(WORK REQUIRED):
Which of the lines below include "resolution"? Each one should be copied out.

(Data entries):
>>>>
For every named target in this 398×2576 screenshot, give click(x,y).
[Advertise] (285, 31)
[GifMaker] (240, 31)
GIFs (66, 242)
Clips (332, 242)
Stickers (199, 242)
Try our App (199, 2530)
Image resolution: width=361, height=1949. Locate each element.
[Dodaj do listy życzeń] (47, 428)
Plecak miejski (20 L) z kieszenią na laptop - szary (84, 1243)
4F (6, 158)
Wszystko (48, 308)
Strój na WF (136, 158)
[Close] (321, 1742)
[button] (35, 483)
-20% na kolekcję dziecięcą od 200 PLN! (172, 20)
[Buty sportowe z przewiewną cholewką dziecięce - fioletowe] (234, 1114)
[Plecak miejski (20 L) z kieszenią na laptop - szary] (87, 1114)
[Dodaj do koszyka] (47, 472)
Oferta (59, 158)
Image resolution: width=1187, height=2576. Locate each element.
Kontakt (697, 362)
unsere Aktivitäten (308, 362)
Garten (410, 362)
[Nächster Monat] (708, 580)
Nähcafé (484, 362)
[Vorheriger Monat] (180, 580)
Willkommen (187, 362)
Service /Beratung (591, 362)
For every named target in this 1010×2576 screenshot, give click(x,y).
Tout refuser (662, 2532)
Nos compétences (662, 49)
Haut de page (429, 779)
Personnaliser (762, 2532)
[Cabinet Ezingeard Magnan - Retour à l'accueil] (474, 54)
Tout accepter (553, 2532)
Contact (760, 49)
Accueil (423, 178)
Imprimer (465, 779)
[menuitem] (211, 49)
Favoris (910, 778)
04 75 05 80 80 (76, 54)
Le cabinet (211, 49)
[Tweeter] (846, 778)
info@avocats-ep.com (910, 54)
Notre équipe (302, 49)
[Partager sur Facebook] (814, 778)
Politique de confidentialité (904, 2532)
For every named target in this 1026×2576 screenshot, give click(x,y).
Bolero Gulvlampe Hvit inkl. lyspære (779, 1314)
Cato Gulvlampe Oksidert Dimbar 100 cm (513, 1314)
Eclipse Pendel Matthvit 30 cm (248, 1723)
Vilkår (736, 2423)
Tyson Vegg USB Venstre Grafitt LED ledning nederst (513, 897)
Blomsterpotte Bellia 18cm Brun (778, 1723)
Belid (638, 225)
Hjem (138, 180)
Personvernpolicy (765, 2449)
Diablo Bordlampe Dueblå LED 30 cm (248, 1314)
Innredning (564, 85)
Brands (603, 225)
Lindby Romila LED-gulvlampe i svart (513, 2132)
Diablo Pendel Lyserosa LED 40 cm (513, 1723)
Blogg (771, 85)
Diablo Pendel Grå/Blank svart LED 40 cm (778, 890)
<<<<
(ANSWER BOX):
Image resolution: width=361, height=1949. Locate each element.
Image resolution: width=1187, height=2576. Locate each element.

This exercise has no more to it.